With all of the big name trades and moves going in this NBA offseason, one marked by an increase in the overall cap limit, one story has gone quietly under the radar: the story of Mike Conley of the Memphis Grizzlies receiving the biggest contract in the history of the NBA.

The deal, a 5-year $153 million contract, makes Conley just the third player ever to be awarded over $30 million a year. The other two? Kobe Bryant and Michael Jordan. Few would ever bunch Conley with two of the greatest players the sport has ever seen, and yet, there he sits, a member of a highly exclusive group.

But just because he’s earning what they did does not make Conley one of the greatest to ever play the game. In his 9 years in the league, he has averaged just 13.6 points and 5.6 assists per game. Respectable, but few would argue worthy of such a hefty price tag.

Part of this lucrative contract comes down to timing. Conley became a free agent at the right time with the cap limit rise. But this deal shines a light on another aspect of the NBA at large: there are drastically different philosophies across the league as to what it takes to win championships.

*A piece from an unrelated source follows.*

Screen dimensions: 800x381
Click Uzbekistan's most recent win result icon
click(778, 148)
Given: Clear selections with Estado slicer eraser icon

On the one hand, there is what I like to call the super squad approach. LeBron James brought this tactic into the spotlight six years ago when he went to Miami with the likes of D-Wade and Chris Bosh. At the time, many consider this team to be unbeatable because of the sheer talent the Heat (really James) had managed to bring to South Beach.

The resonations of this move can still be felt today. LeBron, upon returning to Cleveland, joined Kyrie Irving and brought on Kevin Love to try and recreate the magic he had with the Heat. And even this year, you see the trades mimicking this approach, with Derrick Rose joining Carmello Anthony in New York and Kevin Durant’s announcement that he was joining Steph Curry and the Warriors.

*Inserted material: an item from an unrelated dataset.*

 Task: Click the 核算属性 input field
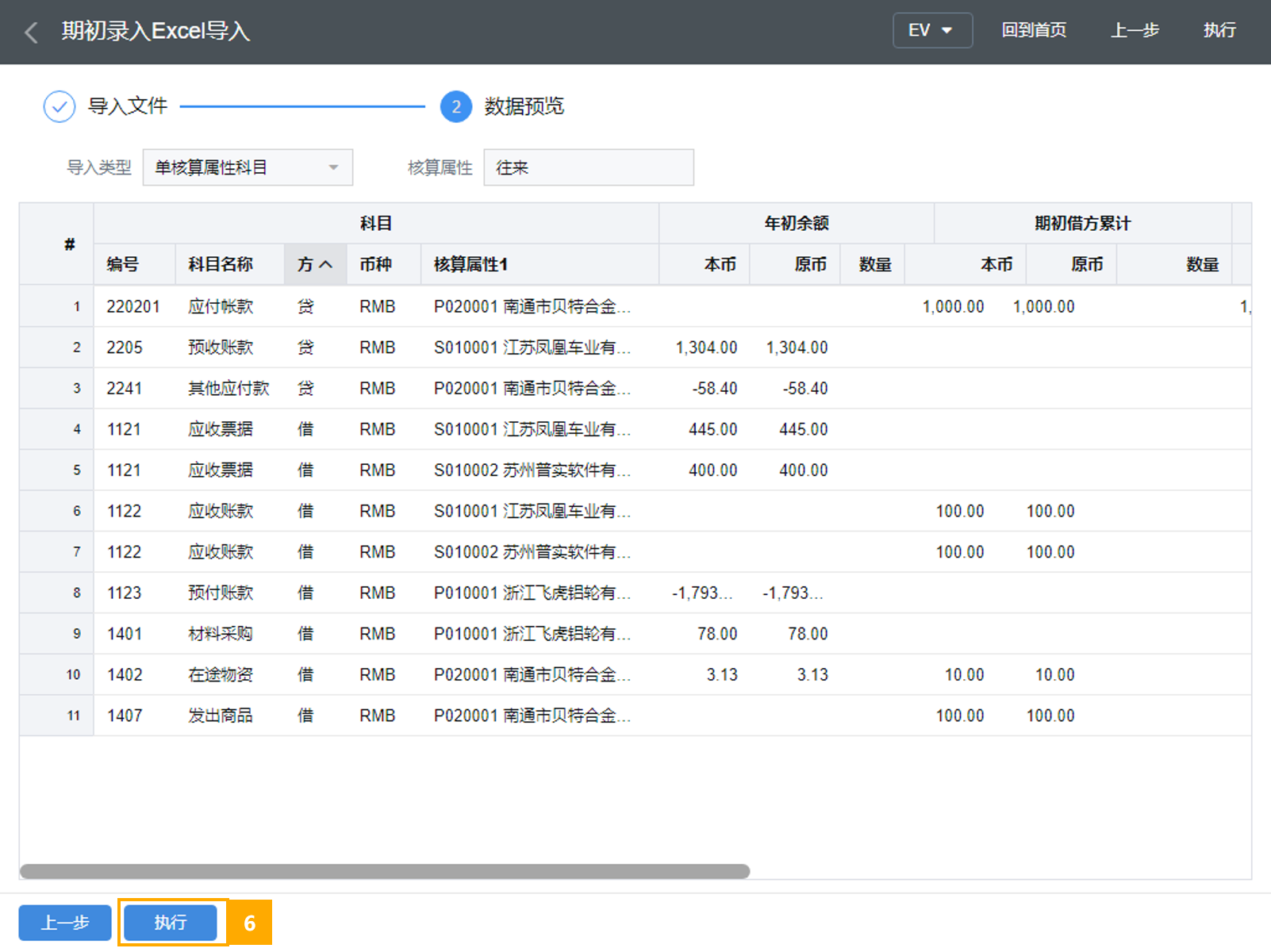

The mindset here is put as much big name talent as you can on the floor, and your team is bound to be successful. Usually, this means a pay cut for most of the players, who could undoubtedly earn a higher wage elsewhere. But they choose to play for said team with the hopes of winning a quick championship or two (or three, four, five, six, seven).

The success rate of this strategy is mild, at best. Yes, LeBron and the Heat managed two championships in his four years with the Heat, and he’s won one since forming his new team in Cleveland, but it’s a far cry from the seven he was hoping for when he first left his hometown.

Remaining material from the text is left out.